____ DATASET RECORDS
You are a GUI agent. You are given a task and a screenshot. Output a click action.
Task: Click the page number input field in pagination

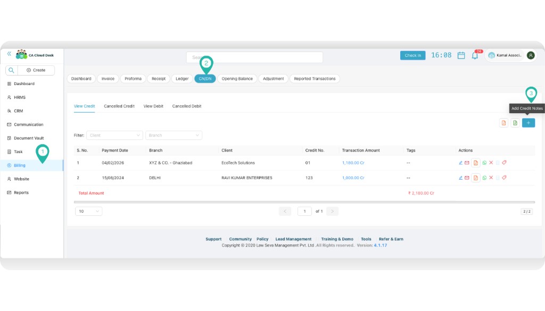click(304, 211)
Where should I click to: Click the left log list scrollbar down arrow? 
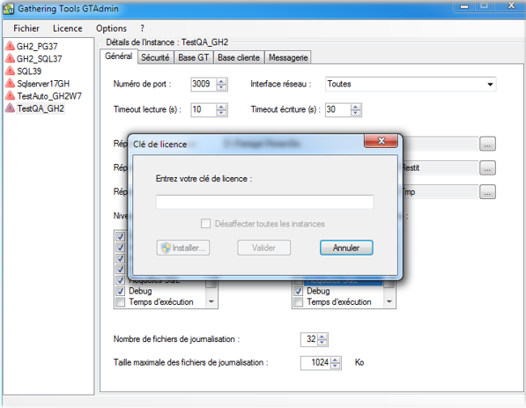(211, 301)
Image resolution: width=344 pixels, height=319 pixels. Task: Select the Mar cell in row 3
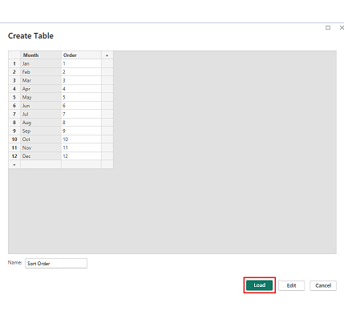(41, 80)
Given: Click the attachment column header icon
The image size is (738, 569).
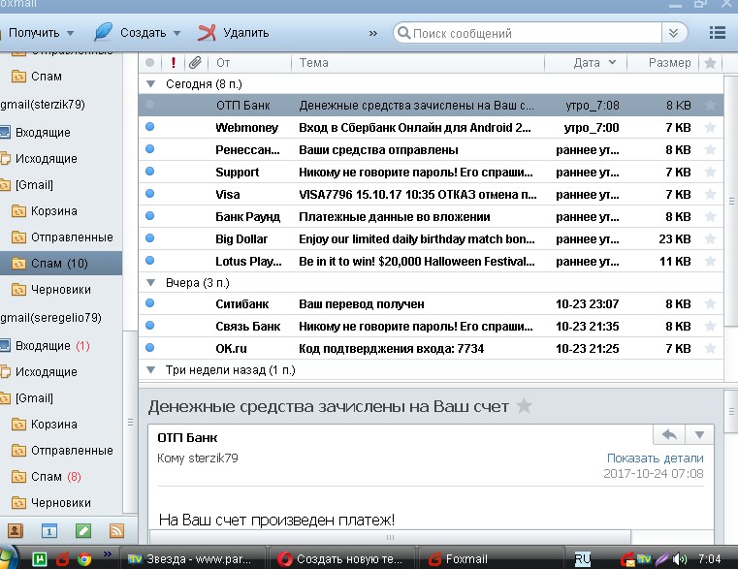Looking at the screenshot, I should click(x=195, y=63).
________
▶ _TASK OBJECTIVE_:
Could you output every record above exactly as it appears, without the pictures?

▶ _TASK RESPONSE_:
You are a GUI agent. You are given a task and a screenshot. Output a click action.
Task: Click the page number input field in pagination

click(304, 211)
Where should I click to: Click the left log list scrollbar down arrow? 
(211, 301)
Image resolution: width=344 pixels, height=319 pixels. Task: Select the Mar cell in row 3
(41, 80)
Given: Click the attachment column header icon
The image size is (738, 569).
Looking at the screenshot, I should click(x=195, y=63).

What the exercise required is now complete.